Il existe quatre grandes justifications du travail de nuit, qui ne se valent pas. La première est technique : la présence de machines ou de matériaux requiert parfois leur fonctionnement permanent ou une surveillance étroite. Une centrale nucléaire a besoin de travailleurs de nuit, tout comme un haut fourneau. La deuxième est sociale : dans un CHU, on a besoin de brancardiers, de soignant.e.s, de pompiers qui travaillent la nuit pour accueillir des malades, des accidentés de la route, des SDF en cas de grand froid… Dans ces cas précis, l’inévitable travail de nuit doit être compensé à hauteur de son impact sanitaire et social, à savoir, correctement payer les salariés, leur permettre un repos organisé en fonction de la meilleure récupération possible et non pour compenser un manque d’effectif comme dans le CHU de Mustapha. Bref, faire en sorte que ce travail de nuit inévitable soit considéré comme exceptionnel et valorisé à la hauteur du sacrifice qu’il constitue.

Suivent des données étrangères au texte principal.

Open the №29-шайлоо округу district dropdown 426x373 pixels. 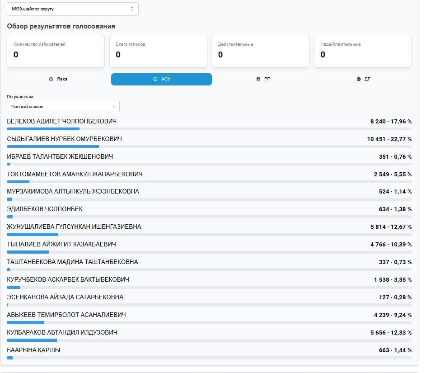(x=72, y=9)
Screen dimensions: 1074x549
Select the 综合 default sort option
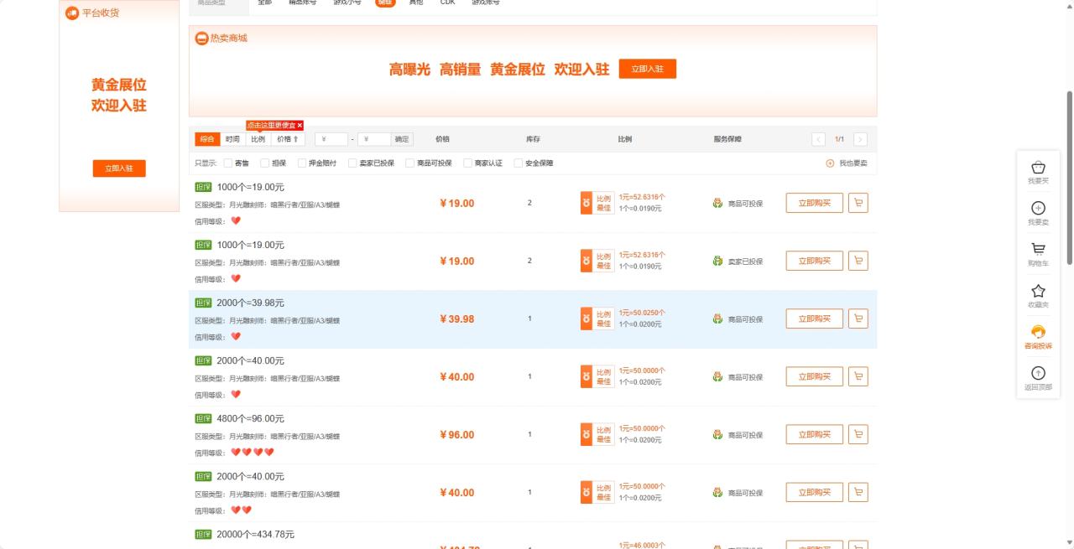click(x=206, y=138)
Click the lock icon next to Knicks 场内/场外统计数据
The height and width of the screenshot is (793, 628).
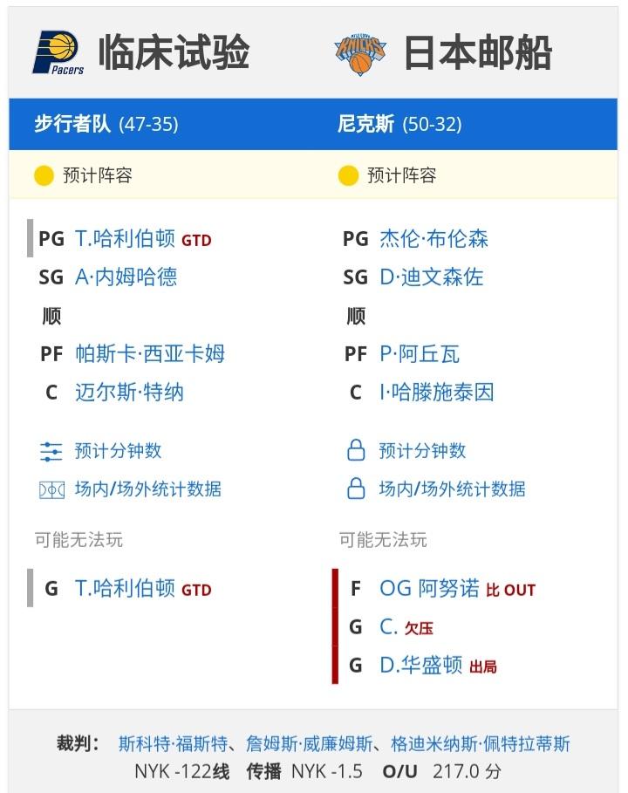tap(356, 488)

Pour en finir avec le travail de nuit capitaliste

La troisième justification du travail de nuit est d’ordre commercial et financier. Utiliser la nuit comme ressource pour gagner davantage, pour proposer un meilleur service, pour ne pas perdre une minute et ainsi toujours tendre vers de meilleures performances. C’est cette dernière justification qui fait sonner chaque matin le réveil de Jonathan et Nathalie, ou qui fait commencer leur journée de travail à 22h aux manutentionnaires du grand entrepôt de logistique Express. Pour qu’Amazon puisse livrer ses colis en 24h et damer le pion à ses concurrents, il faut que des gens travaillent la nuit. Pour qu’Unilever, Fleury Michon ou Ferrero puissent afficher dès le matin leurs promotions sur des présentoirs toujours remplis et inciter les clients à acheter leurs produits, il faut que des gens se lèvent la nuit.

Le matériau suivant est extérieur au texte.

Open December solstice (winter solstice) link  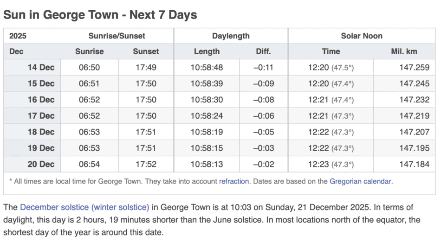(x=84, y=207)
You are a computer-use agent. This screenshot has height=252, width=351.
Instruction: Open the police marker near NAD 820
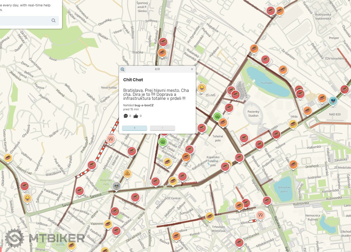coord(333,101)
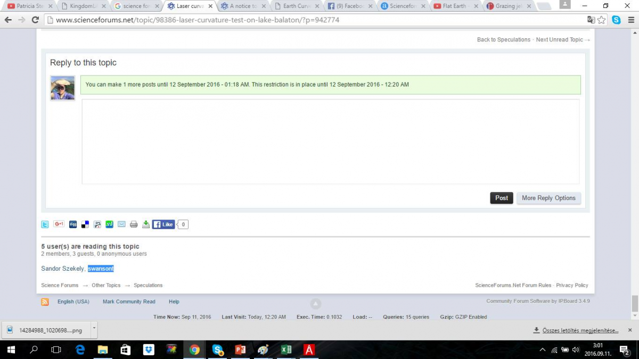The height and width of the screenshot is (359, 639).
Task: Print the topic with the printer icon
Action: pyautogui.click(x=134, y=224)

Si le travail de nuit plait autant aux maîtres d’ordre et aux cadres de l’économie capitaliste, c’est qu’il permet de pratiquer l’art de l’invisibilisation et de la dissimulation. Pour fonctionner, le capitalisme a besoin de dissimuler le travail. Il doit disparaître aux yeux des consommateurs. Pour qu’il puisse faire naître les mêmes affects positifs que le père Noël, il doit agir comme lui : de nuit, en silence, sans que le consommateur mesure l’étendu – et l’horreur – du travail qu’il a fallu pour parvenir au résultat qui lui est présenté. C’est ce qu’on appelle la magie capitaliste. Une magie qui concerne au premier chef celles et ceux qui sont au sommet du consumérisme : les sous-bourgeois (c’est-à-dire, les « CSP+”) et les bourgeois. Toute une logistique silencieuse et nocturne est mise en place pour leur bon plaisir : femmes de ménage qui nettoient les bureaux de la Défense la nuit, afin que le résultat – la propreté – soit séparée de leur présence, veilleurs de nuit pour les belles voitures, logistique express pour les commandes Amazon… Pour que la bourgeoisie vive confortablement le jour, il faut que des ouvriers et employés travaillent dur la nuit.